EECS Special Seminar: Shivaram Venkataraman, "Scalable Systems for Fast and Easy Machine Learning"

Speaker

Shivaram Venkataraman
Computer Science at UC Berkeley

Host

Nickolai Zeldovich
Abstract: Machine learning models trained on massive datasets power a number of applications; from machine translation to detecting supernovae in astrophysics. However the end of Moore’s law and the shift towards distributed computing architectures presents many new challenges for building and executing such applications in a scalable fashion.

In this talk I will present my research on systems that make it easier to develop new machine learning applications and scale them while achieving high performance. I will first present programming models that let users easily build distributed machine learning applications. Next, I will show how we can simplify large scale deployments and understand scalability with low-overhead performance models. Finally, I will describe scheduling techniques that exploit the structure of machine learning algorithms to improve scalability and achieve high performance when using distributed data processing frameworks.
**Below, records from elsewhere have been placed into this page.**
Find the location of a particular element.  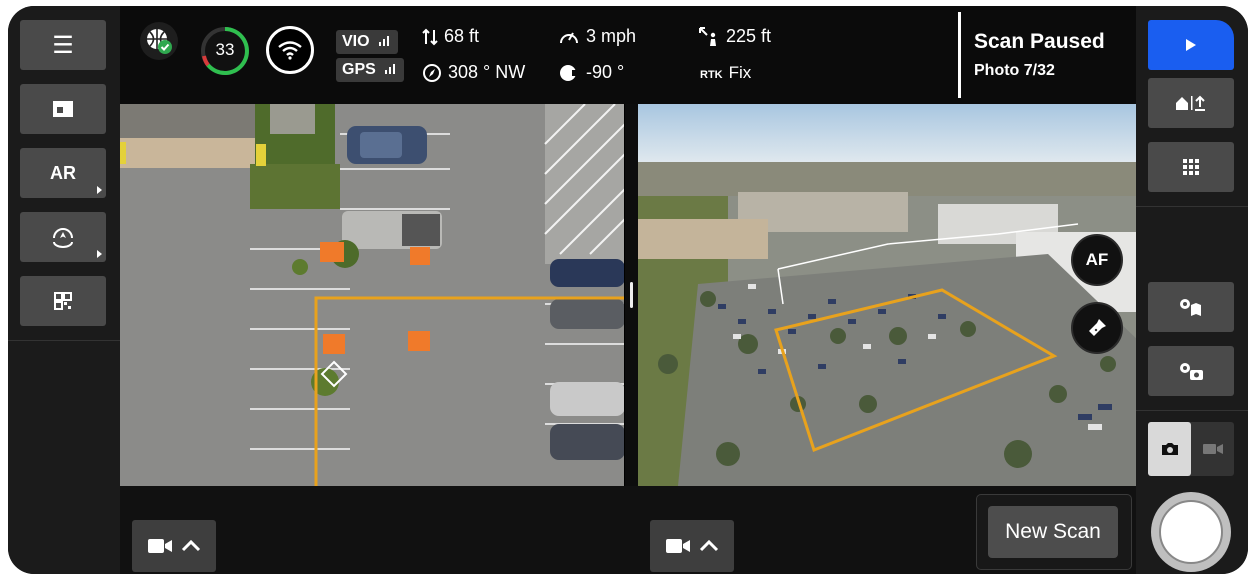

capture-mode-toggle is located at coordinates (1191, 449).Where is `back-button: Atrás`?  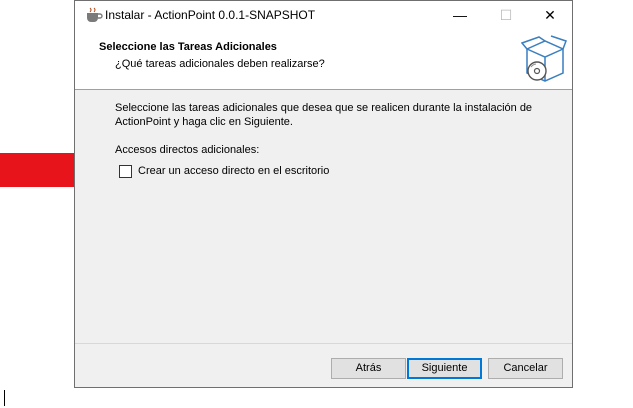 back-button: Atrás is located at coordinates (368, 368). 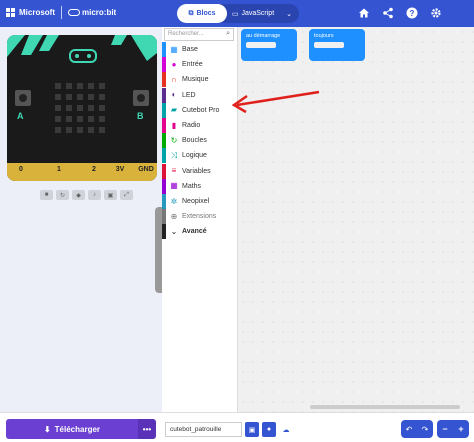 I want to click on toolbox-category-label: Base, so click(x=190, y=50).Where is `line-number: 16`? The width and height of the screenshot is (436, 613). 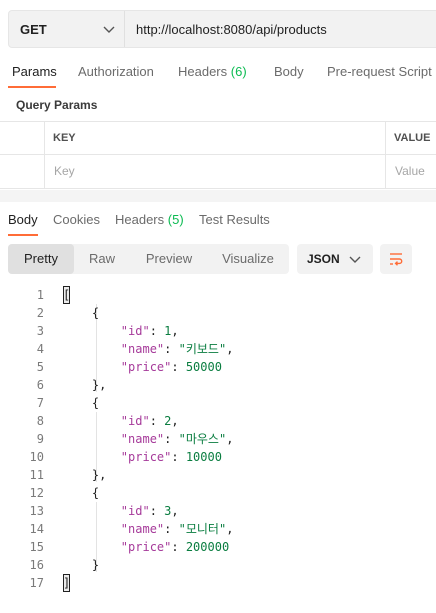 line-number: 16 is located at coordinates (36, 565).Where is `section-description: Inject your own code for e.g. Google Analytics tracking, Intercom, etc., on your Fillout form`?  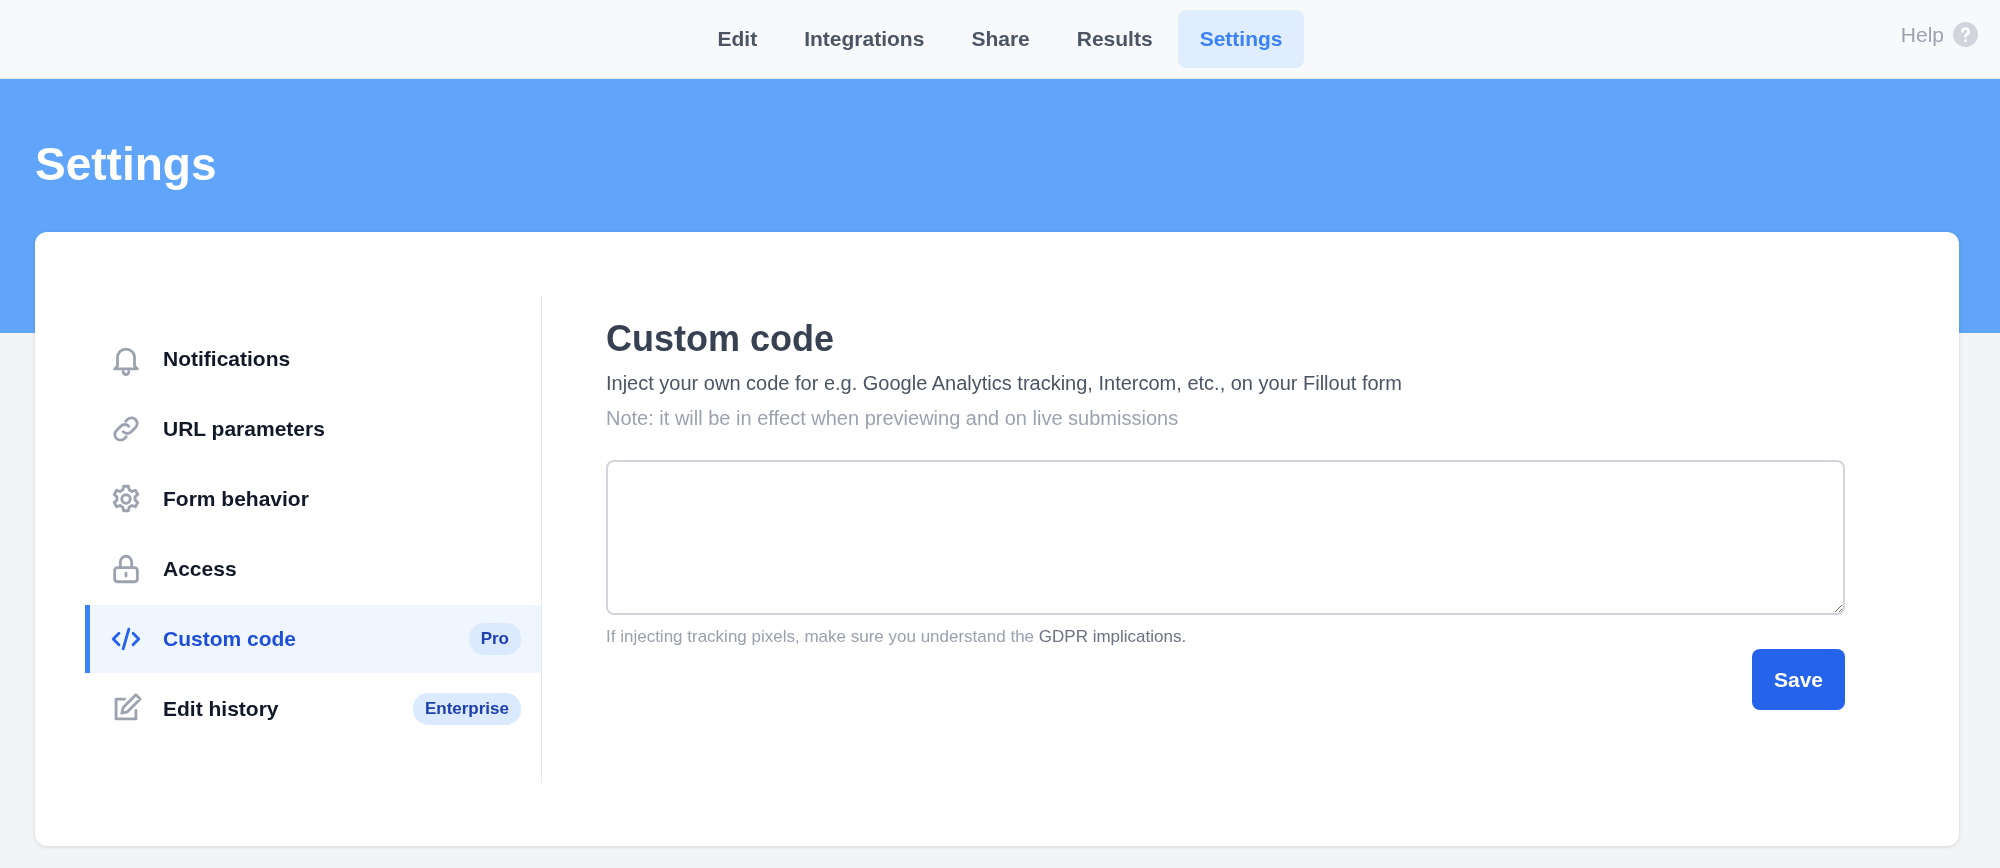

Bio: Shivaram Venkataraman is a PhD Candidate at the University of California, Berkeley and is advised by Mike Franklin and Ion Stoica. His research interests are in designing systems and algorithms for large scale data processing and machine-learning. He is a recipient of the Siebel Scholarship and best-of-conference citations at VLDB and KDD. Before coming to Berkeley, he completed his M.S at the University of Illinois, Urbana-Champaign.